[What you should do]: From the data below, pull out every line that contains the word "label".

** START OF The data **

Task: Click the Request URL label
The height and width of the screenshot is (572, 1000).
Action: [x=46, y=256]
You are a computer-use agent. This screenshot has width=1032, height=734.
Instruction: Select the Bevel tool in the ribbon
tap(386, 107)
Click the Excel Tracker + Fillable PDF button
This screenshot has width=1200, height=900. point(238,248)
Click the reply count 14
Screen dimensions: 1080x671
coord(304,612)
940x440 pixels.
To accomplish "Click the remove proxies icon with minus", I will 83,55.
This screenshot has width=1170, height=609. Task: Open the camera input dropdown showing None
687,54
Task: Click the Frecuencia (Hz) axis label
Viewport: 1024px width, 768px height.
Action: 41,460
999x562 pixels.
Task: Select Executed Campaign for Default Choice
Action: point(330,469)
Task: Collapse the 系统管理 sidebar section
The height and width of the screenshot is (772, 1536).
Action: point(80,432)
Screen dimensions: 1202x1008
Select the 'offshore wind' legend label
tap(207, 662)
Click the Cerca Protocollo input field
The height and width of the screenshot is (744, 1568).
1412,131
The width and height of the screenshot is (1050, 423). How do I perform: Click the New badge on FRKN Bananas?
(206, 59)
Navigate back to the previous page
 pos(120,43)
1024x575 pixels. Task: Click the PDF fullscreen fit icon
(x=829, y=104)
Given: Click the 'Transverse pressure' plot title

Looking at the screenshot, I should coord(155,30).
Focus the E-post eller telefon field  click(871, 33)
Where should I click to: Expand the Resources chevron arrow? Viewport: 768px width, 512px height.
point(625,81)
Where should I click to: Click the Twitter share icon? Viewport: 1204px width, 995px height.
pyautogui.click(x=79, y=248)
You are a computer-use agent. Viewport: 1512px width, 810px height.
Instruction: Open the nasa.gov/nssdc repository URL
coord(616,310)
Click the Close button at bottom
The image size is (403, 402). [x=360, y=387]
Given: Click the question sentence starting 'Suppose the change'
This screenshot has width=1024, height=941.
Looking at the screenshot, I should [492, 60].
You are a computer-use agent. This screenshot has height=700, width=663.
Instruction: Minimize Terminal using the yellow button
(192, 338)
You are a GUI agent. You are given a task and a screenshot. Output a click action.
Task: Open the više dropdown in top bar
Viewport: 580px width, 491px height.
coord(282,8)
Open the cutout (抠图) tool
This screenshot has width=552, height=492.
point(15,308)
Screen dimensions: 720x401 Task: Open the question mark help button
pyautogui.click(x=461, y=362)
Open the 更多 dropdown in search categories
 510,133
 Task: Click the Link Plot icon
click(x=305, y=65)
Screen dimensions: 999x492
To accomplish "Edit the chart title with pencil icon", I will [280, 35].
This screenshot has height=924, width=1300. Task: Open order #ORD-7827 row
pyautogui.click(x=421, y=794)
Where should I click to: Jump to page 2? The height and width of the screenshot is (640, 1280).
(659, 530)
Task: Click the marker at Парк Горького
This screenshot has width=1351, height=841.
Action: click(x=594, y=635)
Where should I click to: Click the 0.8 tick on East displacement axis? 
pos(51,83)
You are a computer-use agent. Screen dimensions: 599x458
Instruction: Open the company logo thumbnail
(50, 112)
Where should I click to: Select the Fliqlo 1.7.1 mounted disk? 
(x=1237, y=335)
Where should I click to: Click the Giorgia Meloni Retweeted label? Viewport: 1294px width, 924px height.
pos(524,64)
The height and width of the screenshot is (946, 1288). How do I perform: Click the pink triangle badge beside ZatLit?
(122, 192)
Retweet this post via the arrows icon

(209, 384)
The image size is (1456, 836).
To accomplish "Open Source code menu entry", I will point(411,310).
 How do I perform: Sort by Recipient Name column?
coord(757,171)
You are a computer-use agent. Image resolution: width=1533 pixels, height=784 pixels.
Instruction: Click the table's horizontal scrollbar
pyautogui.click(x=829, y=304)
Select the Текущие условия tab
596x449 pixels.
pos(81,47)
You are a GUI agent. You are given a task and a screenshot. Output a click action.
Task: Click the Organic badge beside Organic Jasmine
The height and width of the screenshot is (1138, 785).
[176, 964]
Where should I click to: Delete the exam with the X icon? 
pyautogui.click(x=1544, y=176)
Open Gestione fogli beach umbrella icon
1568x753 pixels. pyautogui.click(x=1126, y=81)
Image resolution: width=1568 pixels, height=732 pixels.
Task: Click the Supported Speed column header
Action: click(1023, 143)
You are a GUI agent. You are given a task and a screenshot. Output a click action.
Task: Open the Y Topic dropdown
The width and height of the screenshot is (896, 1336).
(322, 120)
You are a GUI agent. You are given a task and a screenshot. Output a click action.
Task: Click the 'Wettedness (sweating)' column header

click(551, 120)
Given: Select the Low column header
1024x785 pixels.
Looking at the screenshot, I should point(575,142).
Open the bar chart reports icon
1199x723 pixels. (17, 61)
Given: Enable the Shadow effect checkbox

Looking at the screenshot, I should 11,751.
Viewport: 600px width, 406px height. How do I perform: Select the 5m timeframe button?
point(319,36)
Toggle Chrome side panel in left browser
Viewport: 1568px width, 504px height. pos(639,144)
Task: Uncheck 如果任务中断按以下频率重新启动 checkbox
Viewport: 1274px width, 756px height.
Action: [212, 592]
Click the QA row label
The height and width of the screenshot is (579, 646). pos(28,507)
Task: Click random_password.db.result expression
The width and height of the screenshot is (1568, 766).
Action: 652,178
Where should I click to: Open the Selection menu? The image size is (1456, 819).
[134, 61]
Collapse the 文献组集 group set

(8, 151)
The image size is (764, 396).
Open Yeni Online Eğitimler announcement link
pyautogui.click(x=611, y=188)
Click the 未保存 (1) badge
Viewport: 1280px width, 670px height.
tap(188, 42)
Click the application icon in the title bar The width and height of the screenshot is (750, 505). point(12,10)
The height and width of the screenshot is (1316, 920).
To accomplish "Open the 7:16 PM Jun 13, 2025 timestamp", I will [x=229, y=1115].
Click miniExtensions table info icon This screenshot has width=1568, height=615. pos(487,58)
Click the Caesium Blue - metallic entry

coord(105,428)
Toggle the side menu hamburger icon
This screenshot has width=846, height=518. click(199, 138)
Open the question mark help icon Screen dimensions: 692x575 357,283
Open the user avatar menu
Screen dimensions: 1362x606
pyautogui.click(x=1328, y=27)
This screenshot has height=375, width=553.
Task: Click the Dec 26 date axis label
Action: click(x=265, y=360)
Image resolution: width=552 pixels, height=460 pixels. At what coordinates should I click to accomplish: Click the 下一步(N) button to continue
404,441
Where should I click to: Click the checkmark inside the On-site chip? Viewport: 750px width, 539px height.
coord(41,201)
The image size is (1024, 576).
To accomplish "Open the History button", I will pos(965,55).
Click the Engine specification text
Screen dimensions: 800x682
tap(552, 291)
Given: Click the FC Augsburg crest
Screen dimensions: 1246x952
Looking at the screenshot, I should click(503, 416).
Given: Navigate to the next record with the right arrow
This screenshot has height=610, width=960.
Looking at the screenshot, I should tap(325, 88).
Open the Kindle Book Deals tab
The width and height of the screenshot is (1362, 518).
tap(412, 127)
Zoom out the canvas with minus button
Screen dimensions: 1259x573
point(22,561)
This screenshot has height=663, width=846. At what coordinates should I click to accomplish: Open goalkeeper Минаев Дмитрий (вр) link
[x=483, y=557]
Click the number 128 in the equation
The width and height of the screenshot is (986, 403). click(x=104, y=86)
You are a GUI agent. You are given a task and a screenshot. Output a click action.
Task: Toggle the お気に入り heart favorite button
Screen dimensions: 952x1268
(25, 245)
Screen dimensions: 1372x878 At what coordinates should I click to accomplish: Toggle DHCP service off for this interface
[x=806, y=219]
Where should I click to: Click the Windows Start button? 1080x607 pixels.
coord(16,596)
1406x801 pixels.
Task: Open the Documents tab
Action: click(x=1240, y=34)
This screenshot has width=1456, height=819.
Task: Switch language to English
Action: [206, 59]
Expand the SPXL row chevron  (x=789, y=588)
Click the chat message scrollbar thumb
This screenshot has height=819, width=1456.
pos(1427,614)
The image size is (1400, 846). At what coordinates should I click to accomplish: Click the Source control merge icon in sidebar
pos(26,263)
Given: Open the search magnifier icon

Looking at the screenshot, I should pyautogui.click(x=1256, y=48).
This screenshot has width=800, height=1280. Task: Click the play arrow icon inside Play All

** END OF The data **

[Reply]:
Task: Click the Request URL label
Task: Click the Frecuencia (Hz) axis label
Select the 'offshore wind' legend label
Where should I click to: Click the Giorgia Meloni Retweeted label? Viewport: 1294px width, 924px height.
Click the QA row label
Task: Click the Dec 26 date axis label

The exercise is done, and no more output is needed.